Derek Digby

Personal information
- Full name: Derek Francis Digby
- Date of birth: 14 March 1931
- Place of birth: Teignmouth, England
- Date of death: 27 September 2005 (aged 74)
- Place of death: Ledbury, Herefordshire, England
- Height: 5 ft 6 in (1.68 m)
- Position(s): Outside-forward

Youth career
- Dawlish Town

Senior career*
- Years: Team / Apps / (Gls)
- 1949–1953: Exeter City / 31 / (2)
- 1953–1955: Southampton / 215 / (2)
- 1955–19??: Ledbury Town
- Welwyn Garden City

= Derek Digby =

English footballer (1931-2005)

Derek Francis Digby (14 March 1931 – 27 September 2005) was an English footballer who played as an outside-forward in the 1950s for Exeter City and Southampton.

==Football career==
Digby was born in Teignmouth in Devon and started his football career at nearby Dawlish Town before joining Exeter City in August 1949. He made his first-team debut during the 1951–52 season, going on to make 31 appearances in the Football League Third Division South.

In September 1953, he refused to accept the new contract offered by Exeter, and was signed by George Roughton who had managed Exeter until March 1952, and was now in charge at fellow Third Division side, Southampton.

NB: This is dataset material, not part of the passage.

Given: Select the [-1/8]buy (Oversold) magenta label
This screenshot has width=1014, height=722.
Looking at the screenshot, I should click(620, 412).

He was immediately drafted into the first team, replacing John Hoskins at outside-left. Described as "quick on his toes", he made an encouraging debut against Colchester United on 23 September, setting up the winning goal for Henry Horton. Despite this promise, he was unable to secure a regular place in the side, with Hoskins returning after six matches. From mid-November onwards, Digby made five further appearances, including three at outside-right in place of John Flood.

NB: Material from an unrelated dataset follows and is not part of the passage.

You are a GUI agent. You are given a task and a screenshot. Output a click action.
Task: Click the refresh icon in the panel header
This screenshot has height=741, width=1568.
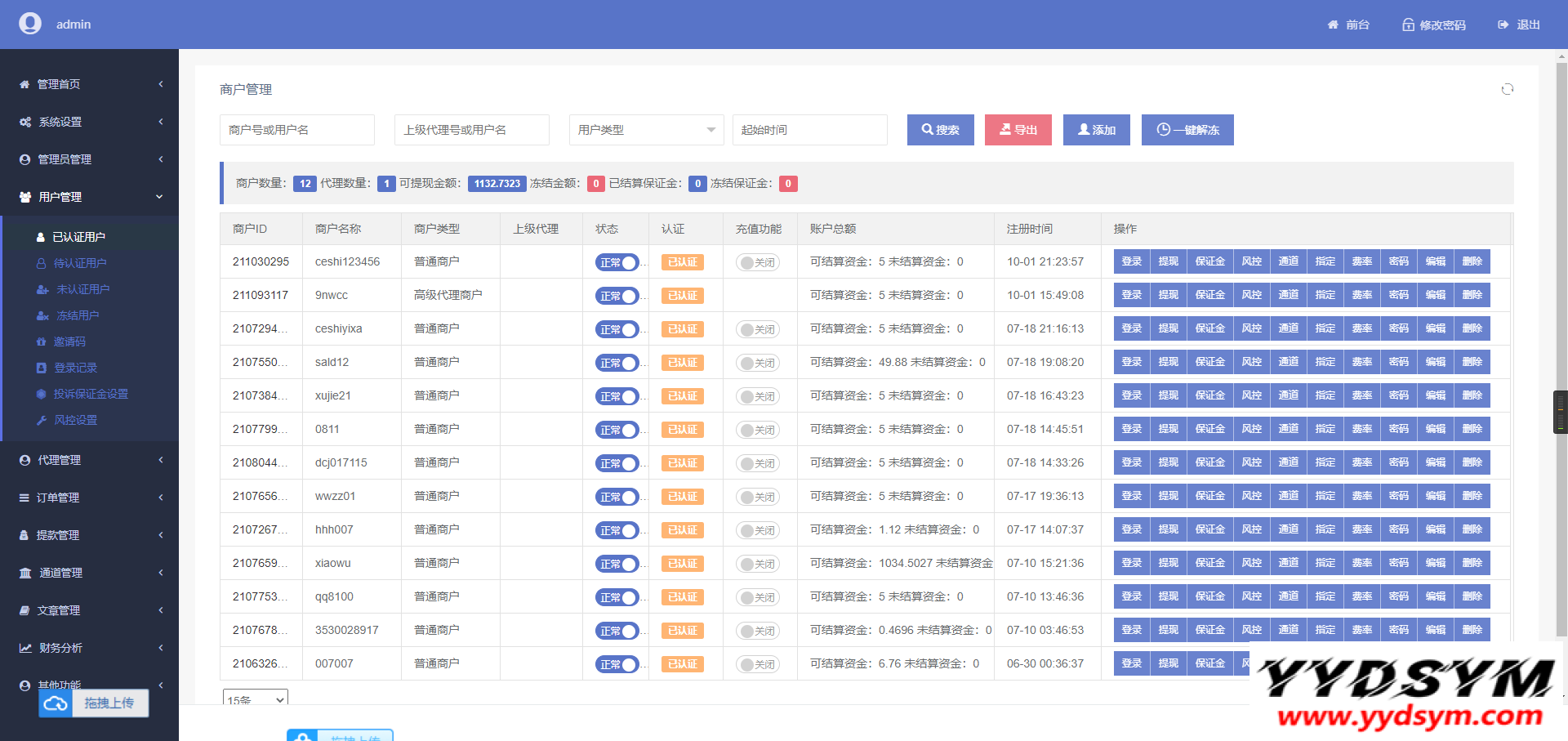tap(1507, 89)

In the 1954–55 season, Digby was unable to dislodge Hoskins and Flood from their places on the wing, making only four appearances, two on the left in September and two on the right in December, and was released in the summer of 1955.

He then dropped into non-league football, first with Ledbury Town and later at Welwyn Garden City.

==Bibliography==
- Holley, Duncan (2003). "In That Number – A post-war chronicle of Southampton FC"
- Hugman, Barry (1981). "Football League Players Records (1946–1981)"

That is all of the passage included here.